Are there any insights that lead to negative growth? Justify with specific reason.

Answer Yes. Recruiters can set fair yet competitive offers. Could lead to negative growth if candidates focus only on pay and ignore fit or culture.



#### Chart - 8: Histogram – Salary Range Distribution

In [None]:
# Chart - 8 visualization code
plt.figure(figsize=(10, 6))
sns.histplot(df['Avg Salary'], bins=20, kde=True, color='teal')
plt.title("Salary Range Distribution")
plt.xlabel("Average Salary")
plt.ylabel("Frequency")
plt.show()


##### 1. Why did you pick the specific chart?

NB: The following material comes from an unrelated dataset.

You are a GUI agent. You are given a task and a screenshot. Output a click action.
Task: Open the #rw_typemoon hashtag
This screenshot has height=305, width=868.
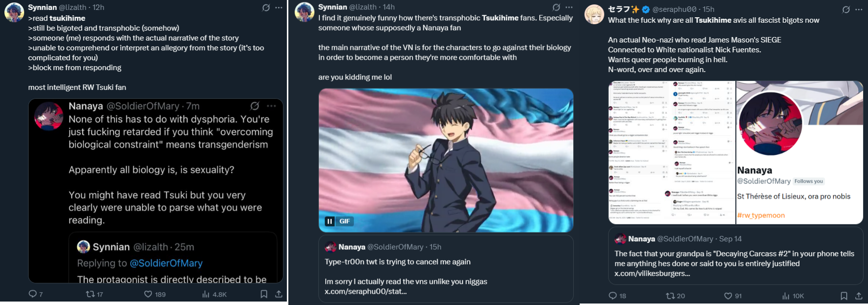click(x=761, y=215)
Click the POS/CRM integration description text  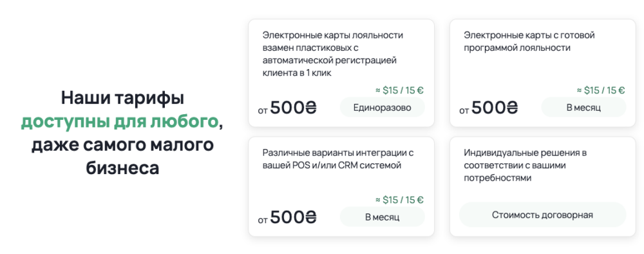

Answer Histograms effectively show the distribution and frequency of salary ranges, giving an overview of market concentration.

##### 2. What is/are the insight(s) found from the chart?

Answer Majority of salaries fall within a specific range, which sets expectations for recruiters and helps avoid overpaying or underpaying.

##### 3. Will the gained insights help creating a positive business impact?
Are there any insights that lead to negative growth? Justify with specific reason.

Answer Yes. Provides realistic benchmarks. Negative outcome may arise if extremes (very low or very high salaries) dominate and skew expectations.